---------- Records provided

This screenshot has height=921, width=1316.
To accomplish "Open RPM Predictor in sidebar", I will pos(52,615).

--------------------
---------- Records provided

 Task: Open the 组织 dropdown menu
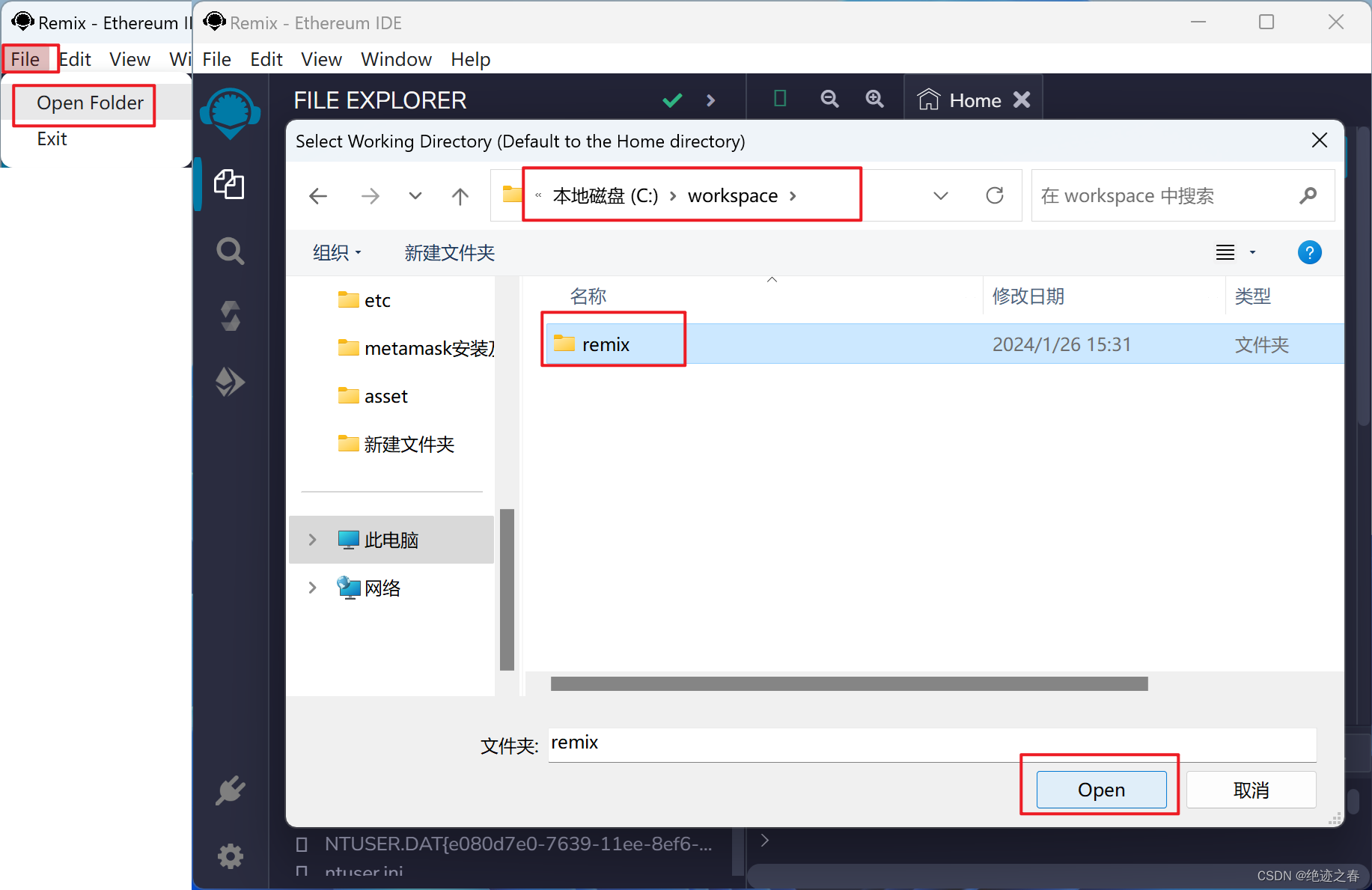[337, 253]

--------------------
---------- Records provided

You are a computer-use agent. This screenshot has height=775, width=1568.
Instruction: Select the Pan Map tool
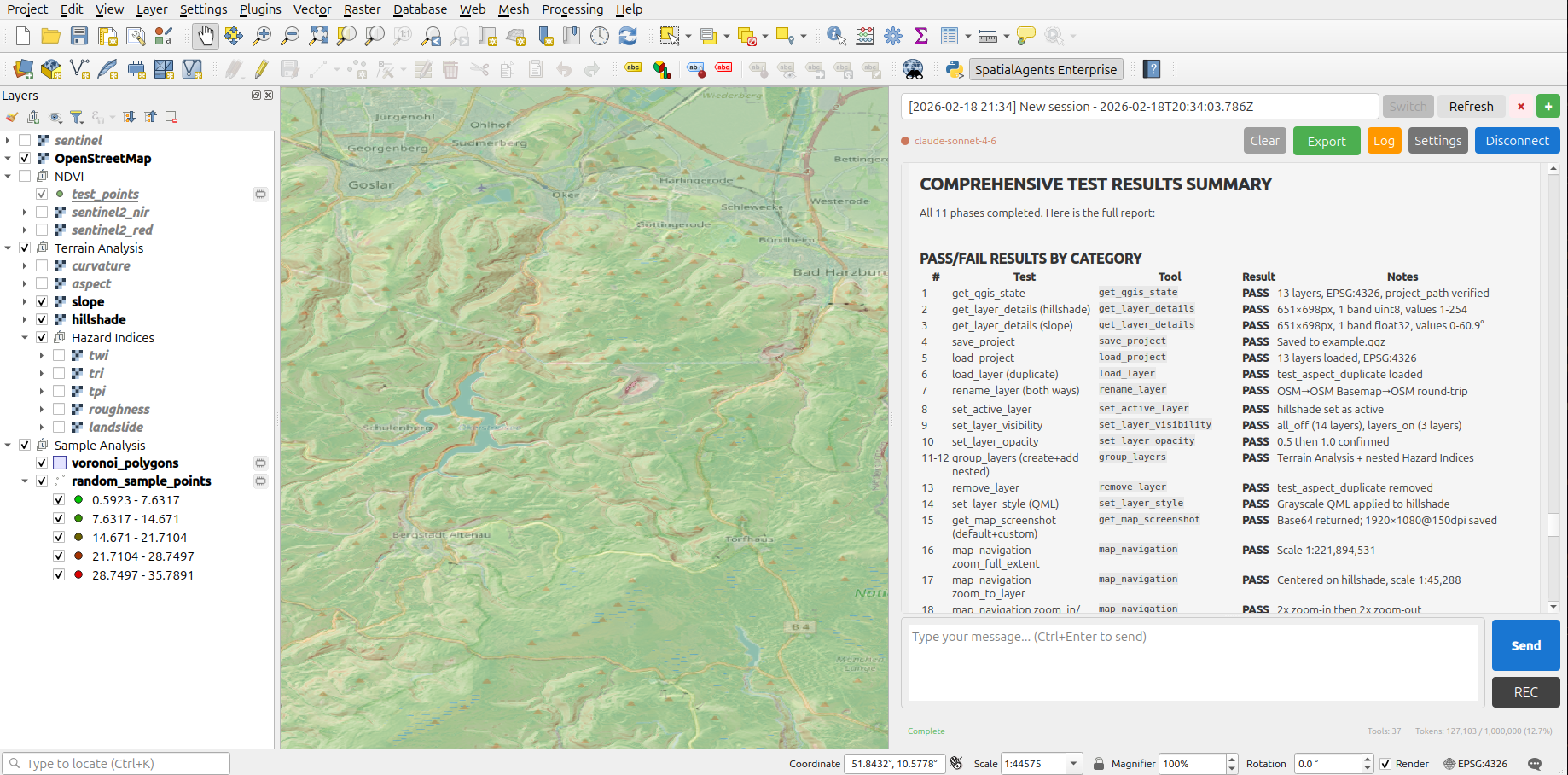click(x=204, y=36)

--------------------

#### [Task statement]
In the records above, find the lines holding "height". Copy each one.

#### [Exercise solution]
This screenshot has height=921, width=1316.
You are a computer-use agent. This screenshot has height=775, width=1568.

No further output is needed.